È l’inizio della fine!
L’eroica e inesorabile avanzata vietcong costringe Nguyen Van Thieu, il fantoccio dell’imperialismo USA, feroce criminale e avido speculatore a capo del regime anticomunista della Repubblica del Vietnam, ad annunciare in lacrime le sue dimissioni con un discorso televisivo, dopo che le truppe di liberazione nord vietnamite conquistano anche l’ultima linea difensiva prima di Saigon.

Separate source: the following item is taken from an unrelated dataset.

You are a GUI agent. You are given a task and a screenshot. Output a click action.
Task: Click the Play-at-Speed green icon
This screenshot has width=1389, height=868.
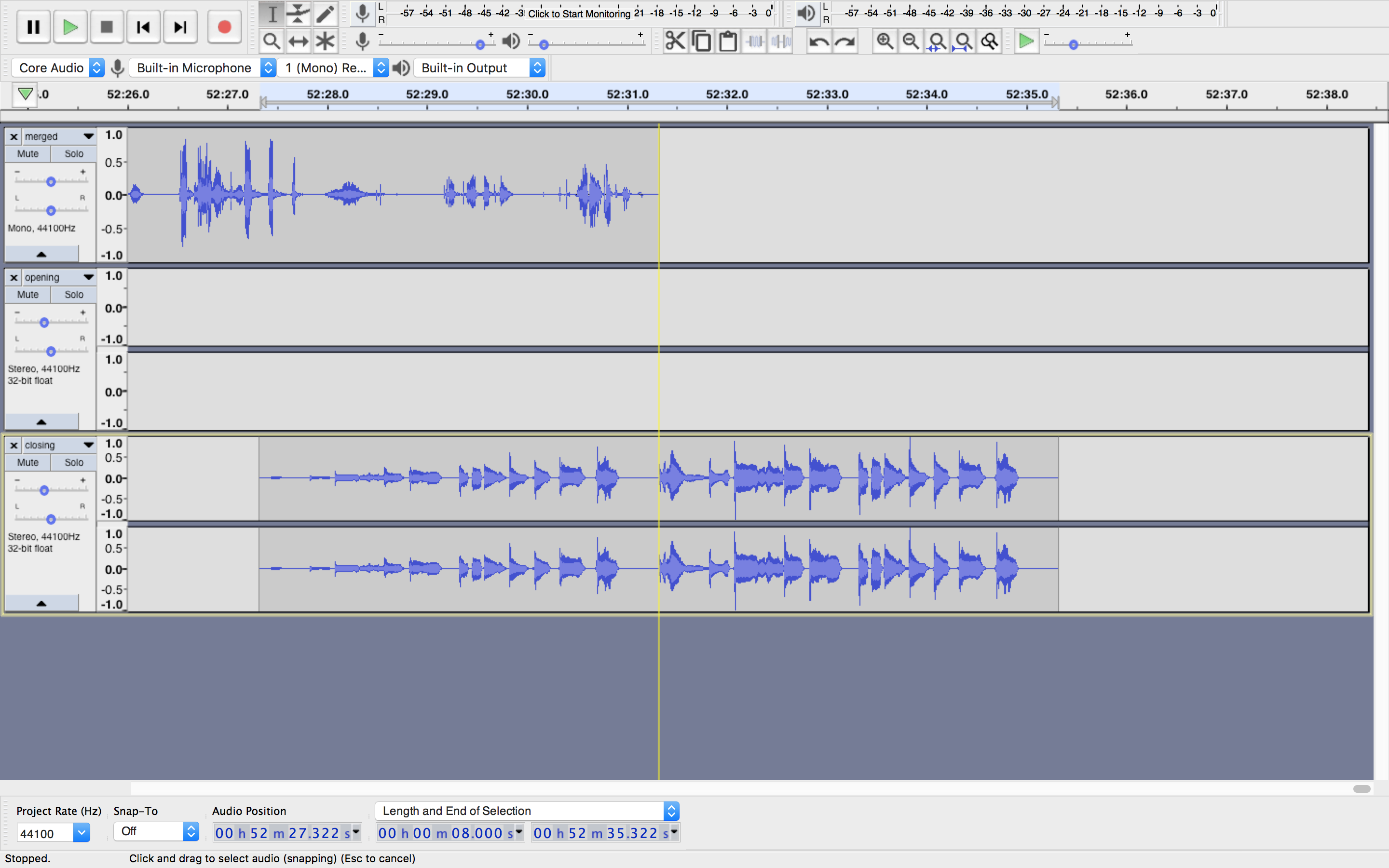[1026, 41]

Due giorni dopo il presidente statunitense Gerald Ford, sancisce la fine del coinvolgimento americano in questa guerra e il 25 dello stesso mese, abbandonato dai suoi padroni, Thieu scappa definitivamente dalla Repubblica del Vietnam con l’aiuto della CIA, lasciando il paese nelle mani del suo vice Tran Van Huong, il quale a sua volta passa dopo pochi giorni la presidenza al generale Duong Van Minh.
Ormai la liberazione di Saigon è imminente e gli invasori americani cominciano a fuggire come topi.
Il 30 aprile Duong Van Minh si arrende incondizionatamente ai combattenti comunisti, che entrano trionfalmente nella capitale, liberandola assieme a tutto il sud.